Ágata lloró a mares la muerte de su padre, enormísimo padrino. Sola, desde entonces, procuró honrar su memoria de la única forma que sabía hacerlo. No le fue bien. Pronto fue detenida en Rosario. Fracasó en Tucumán cuando intentó hacer circular billetes falsos y robar el banco de esa provincia al que accedería a través de un túnel que construyó desde una casa vecina que alquiló para ese intento fallido. Condenada a 10 años, pasó nueve años presa en una celda de tres metros cuadrados en el Hospital de Alienadas. Mientras, su marido, que la denunció por “abandono malicioso del hogar”, consiguió divorciarse. Nuevamente sola, entre rejas y locas. Cuando fue liberada tenía difteria. Casi muere. Sobrevivió, pero nunca recuperó su salud. Enorme historia, la que contó el “Pingüino” Serra aquella noche. “¿Es verdad que Guillermo Brunetti, periodista del diario La Razón, le salvó la vida?”, pregunté. Alfredo asintió. Por su gesto supe que quería saber más. “Me contó Miguel, el otro Brunetti”, respondí. Esos hermanos que frecuenté cuando recién me iniciaba en el periodismo, eran leyendas en la noche porteña. Miguel desayunó por años en el bar Suárez –Lavalle y Maipú– con Evita Perón cuando aún no era “la abanderada de los humildes” y protagonizaba radionovelas en Radio El Mundo.
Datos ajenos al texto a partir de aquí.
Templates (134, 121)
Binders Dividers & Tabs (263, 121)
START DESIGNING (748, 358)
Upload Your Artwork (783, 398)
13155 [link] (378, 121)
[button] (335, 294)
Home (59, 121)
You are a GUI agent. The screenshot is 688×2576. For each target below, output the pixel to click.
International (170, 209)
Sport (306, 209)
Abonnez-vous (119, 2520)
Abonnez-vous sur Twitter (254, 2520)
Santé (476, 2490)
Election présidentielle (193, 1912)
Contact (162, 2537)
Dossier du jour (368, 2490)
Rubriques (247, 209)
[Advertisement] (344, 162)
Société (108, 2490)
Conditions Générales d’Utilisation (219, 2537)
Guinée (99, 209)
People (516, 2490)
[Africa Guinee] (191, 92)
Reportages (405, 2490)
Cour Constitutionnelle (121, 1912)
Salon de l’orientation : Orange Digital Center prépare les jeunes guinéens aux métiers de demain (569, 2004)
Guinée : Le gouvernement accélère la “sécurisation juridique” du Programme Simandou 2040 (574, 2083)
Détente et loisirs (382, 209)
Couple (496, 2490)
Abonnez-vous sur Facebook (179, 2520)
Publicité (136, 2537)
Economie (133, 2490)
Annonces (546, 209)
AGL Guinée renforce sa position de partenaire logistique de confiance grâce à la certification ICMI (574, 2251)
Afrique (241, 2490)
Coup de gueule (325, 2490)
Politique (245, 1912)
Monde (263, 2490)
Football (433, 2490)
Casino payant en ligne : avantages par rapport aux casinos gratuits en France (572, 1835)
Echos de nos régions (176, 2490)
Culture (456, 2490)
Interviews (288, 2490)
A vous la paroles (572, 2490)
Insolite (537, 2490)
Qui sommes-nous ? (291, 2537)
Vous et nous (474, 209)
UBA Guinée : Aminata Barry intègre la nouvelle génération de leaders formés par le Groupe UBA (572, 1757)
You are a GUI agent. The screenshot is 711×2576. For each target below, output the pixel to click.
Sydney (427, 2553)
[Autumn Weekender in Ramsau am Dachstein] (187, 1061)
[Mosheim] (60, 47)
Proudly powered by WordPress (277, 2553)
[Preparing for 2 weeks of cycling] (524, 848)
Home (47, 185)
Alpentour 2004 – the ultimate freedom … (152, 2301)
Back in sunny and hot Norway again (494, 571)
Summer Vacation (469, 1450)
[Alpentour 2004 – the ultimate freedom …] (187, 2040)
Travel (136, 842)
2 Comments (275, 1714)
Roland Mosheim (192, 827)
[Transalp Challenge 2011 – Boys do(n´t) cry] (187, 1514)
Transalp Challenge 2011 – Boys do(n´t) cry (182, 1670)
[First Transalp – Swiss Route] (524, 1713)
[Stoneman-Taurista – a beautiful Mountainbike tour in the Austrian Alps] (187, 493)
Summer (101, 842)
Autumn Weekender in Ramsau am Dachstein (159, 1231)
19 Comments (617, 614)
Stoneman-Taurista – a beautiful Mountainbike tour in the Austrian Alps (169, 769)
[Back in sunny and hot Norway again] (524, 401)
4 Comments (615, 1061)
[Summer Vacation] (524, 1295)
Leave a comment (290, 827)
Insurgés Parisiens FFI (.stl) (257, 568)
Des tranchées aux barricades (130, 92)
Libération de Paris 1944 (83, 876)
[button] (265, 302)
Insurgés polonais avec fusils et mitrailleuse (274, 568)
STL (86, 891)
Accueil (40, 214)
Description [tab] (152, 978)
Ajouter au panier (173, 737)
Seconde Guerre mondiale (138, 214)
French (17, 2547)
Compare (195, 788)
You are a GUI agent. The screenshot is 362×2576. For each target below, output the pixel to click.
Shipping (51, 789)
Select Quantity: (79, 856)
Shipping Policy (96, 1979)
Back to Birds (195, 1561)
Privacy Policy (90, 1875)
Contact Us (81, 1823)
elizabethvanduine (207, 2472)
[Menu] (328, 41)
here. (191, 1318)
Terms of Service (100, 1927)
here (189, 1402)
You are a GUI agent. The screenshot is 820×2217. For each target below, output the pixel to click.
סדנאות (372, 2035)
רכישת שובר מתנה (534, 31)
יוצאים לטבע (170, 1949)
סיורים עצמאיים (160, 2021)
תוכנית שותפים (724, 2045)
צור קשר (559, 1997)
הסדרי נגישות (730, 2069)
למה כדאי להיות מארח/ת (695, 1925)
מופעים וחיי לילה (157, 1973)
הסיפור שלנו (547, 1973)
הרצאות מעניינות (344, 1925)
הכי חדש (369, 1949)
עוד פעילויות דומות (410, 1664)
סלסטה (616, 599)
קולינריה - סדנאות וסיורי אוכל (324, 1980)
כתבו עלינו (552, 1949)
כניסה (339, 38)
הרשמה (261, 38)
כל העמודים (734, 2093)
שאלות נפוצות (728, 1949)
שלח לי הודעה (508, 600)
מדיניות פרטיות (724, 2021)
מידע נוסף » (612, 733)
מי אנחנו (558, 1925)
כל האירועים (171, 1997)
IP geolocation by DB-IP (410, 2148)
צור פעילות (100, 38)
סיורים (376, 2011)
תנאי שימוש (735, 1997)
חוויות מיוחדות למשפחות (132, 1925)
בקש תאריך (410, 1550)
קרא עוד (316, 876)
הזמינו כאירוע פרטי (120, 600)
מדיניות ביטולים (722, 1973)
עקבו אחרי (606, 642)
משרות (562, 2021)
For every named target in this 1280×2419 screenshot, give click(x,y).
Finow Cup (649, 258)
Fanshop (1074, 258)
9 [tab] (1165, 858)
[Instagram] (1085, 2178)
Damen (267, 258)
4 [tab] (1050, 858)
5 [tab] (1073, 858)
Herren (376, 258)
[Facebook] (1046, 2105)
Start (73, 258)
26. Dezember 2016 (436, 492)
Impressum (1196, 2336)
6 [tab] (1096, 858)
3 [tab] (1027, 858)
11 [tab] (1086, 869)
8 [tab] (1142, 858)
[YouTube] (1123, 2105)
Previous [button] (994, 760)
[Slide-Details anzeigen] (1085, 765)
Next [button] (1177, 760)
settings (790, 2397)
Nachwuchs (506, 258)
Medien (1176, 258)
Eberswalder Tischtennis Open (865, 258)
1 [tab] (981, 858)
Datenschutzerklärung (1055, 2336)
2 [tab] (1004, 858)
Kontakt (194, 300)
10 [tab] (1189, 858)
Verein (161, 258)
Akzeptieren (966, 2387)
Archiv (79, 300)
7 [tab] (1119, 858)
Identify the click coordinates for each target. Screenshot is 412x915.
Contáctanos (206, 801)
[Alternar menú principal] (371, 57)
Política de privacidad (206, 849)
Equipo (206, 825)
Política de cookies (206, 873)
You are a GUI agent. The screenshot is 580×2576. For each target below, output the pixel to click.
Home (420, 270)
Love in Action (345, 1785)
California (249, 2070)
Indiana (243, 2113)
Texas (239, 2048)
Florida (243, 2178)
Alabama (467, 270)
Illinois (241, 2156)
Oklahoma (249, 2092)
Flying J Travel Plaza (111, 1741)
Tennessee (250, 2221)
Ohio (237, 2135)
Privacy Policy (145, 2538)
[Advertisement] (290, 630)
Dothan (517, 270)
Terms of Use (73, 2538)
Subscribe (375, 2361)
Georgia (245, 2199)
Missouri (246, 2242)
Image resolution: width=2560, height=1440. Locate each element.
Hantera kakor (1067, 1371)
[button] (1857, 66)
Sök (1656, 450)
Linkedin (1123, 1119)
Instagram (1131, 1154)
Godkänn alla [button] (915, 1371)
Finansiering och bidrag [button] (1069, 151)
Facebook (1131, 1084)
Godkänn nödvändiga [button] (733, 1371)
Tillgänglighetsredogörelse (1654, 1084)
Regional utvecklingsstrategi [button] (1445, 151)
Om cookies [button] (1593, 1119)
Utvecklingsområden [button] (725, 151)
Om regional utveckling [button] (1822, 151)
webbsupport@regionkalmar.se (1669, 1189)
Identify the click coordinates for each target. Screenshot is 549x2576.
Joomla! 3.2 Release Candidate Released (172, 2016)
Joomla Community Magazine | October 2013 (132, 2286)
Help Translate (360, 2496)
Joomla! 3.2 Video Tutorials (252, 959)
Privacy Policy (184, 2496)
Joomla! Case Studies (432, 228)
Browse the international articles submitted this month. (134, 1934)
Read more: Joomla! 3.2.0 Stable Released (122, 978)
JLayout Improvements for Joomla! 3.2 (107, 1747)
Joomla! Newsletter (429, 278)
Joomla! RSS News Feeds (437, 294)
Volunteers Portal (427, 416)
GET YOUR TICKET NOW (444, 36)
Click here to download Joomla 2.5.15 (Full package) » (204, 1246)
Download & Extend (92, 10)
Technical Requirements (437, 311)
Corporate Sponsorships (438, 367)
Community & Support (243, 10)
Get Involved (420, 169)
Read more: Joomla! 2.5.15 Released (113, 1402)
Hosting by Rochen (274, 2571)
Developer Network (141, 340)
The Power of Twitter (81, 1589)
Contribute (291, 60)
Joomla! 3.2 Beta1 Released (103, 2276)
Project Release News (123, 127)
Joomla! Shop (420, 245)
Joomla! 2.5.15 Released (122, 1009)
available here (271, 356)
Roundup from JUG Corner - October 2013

Guillermo –que hizo operar a Ágata de un cáncer en el estómago– era el padre de una de las más grandes vedettes argentinas, Susana Brunetti, que falleció muy joven. Pero esa es otra historia. Hasta que se instaló en la zapatería donde la encontró el querido Alfredo Serra, la “Flor de la Mafia”, trabajó en el campo; le robaron una colección de pinturas originales de alto valor; le remataron varios inmuebles. Ágata Galiffi murió a los 78 años, el 6 de julio de 1985. Sólo pudo conservar sus enormes y bellísimos ojos verdes. Gracias eternas, querido “Pingüino” Serra, por aquella gran historia que, con mucho menos vuelo, este domingo quiero contar para homenajearte.

Alfredo Serra “El Pingüino”, enormísimo cronista, maestro de periodistas.
Giovanni Galiffi, Chicho Grande, el Al Capone rosarino.
Ágata Galliffi, “La Rosa de la Mafia”, 9 años encerrada en el Hospital de Alienadas de Tucumán.